-- Opening Marker --
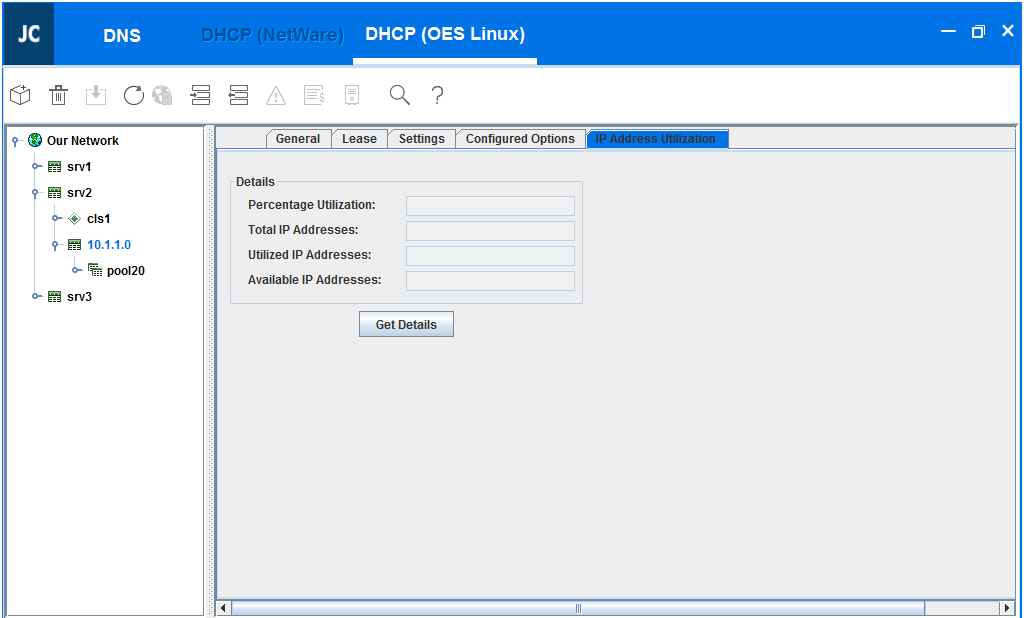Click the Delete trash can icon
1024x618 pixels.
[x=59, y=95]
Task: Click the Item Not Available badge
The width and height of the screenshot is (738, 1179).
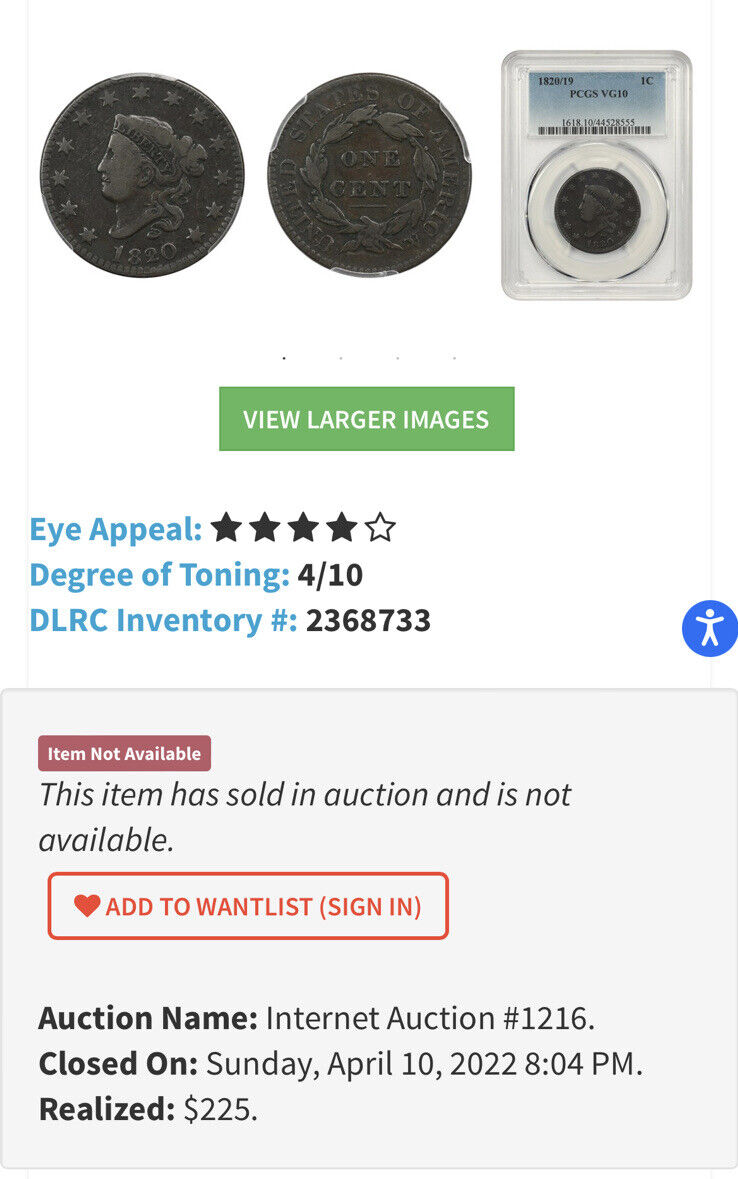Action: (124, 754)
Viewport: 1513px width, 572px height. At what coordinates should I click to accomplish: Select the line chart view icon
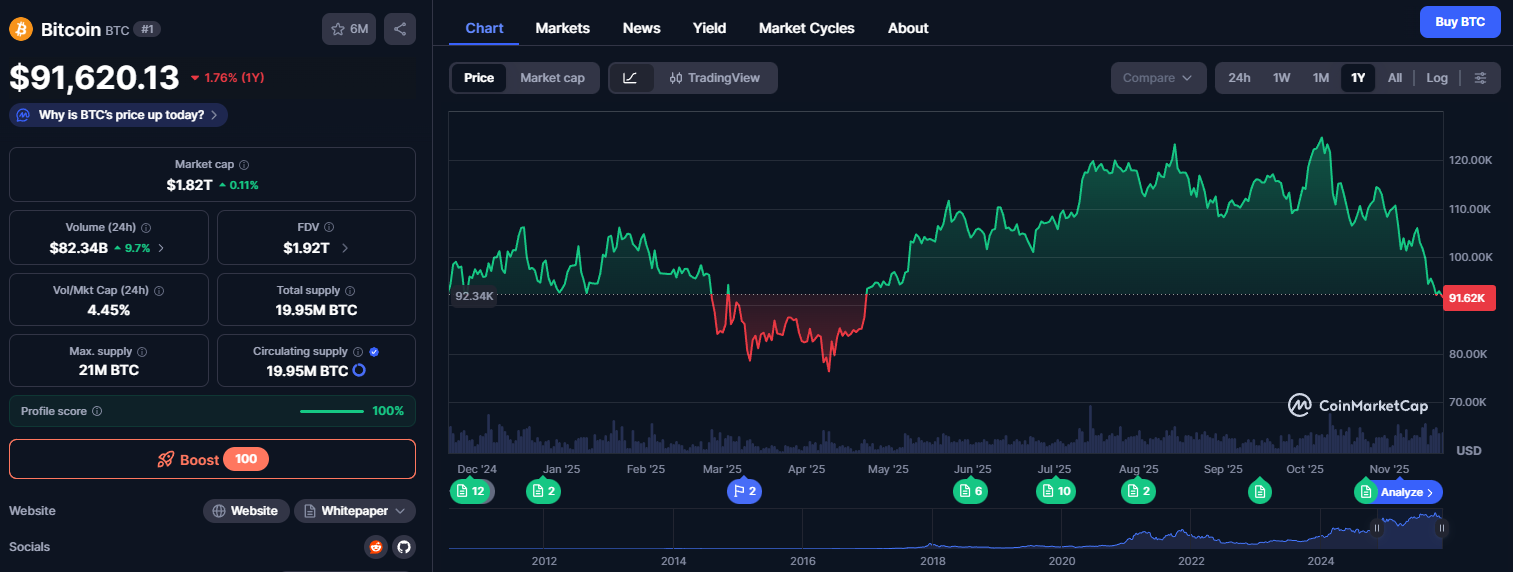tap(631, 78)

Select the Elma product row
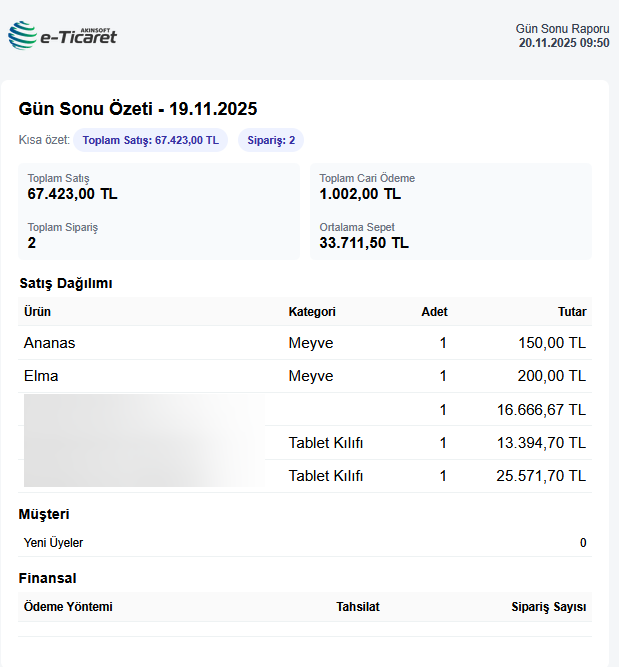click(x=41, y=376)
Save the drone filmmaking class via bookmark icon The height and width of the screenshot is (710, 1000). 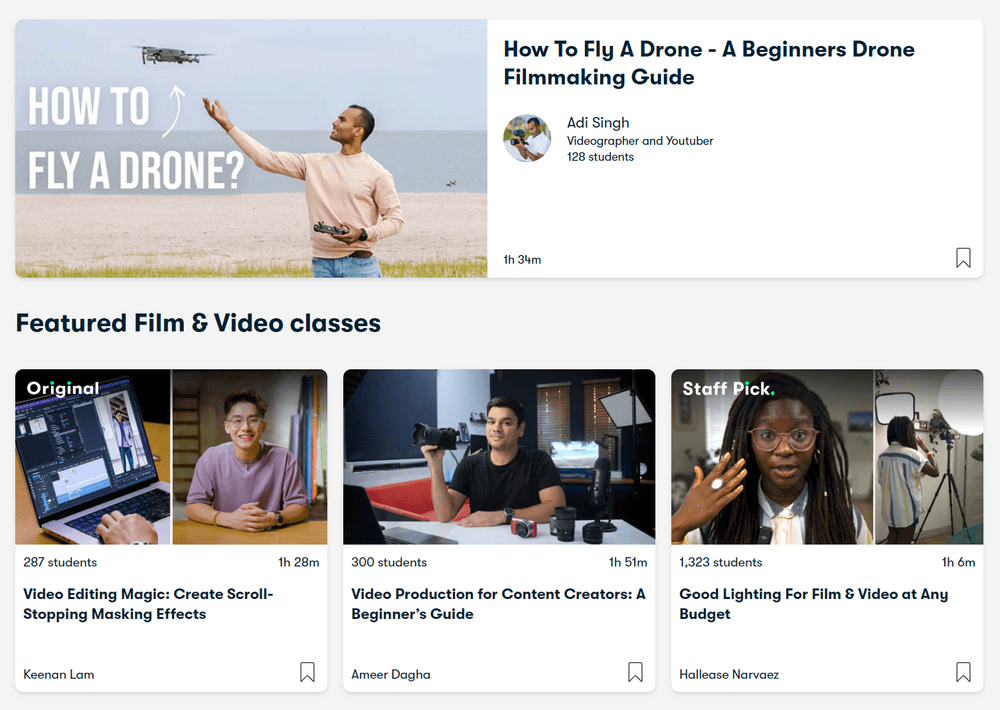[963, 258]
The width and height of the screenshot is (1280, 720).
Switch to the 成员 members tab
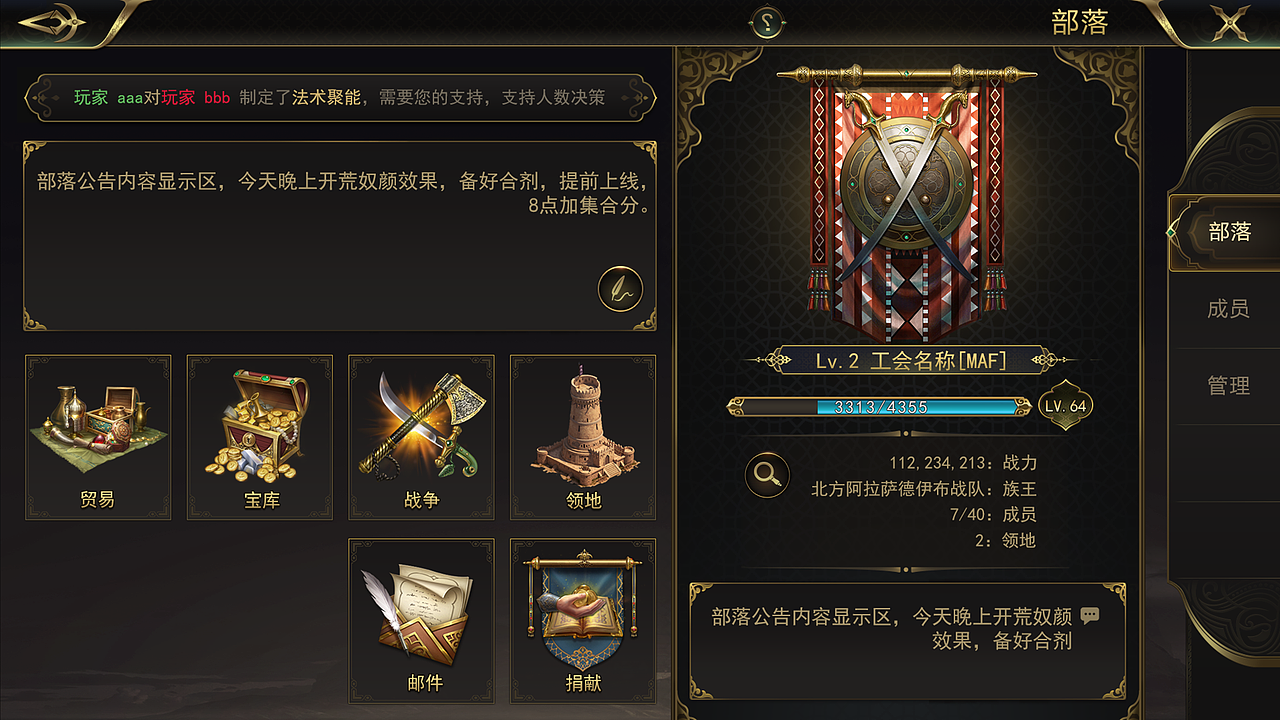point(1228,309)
-- Closing Marker --
### Aim of the exercise
In the records above, find the line that contains "The width and height of the screenshot is (1280, 720).", then write it out along with every line after it, exactly, through the last one. Leave the pictures out.

### Solution for this problem
The width and height of the screenshot is (1280, 720).
Switch to the 成员 members tab
point(1228,309)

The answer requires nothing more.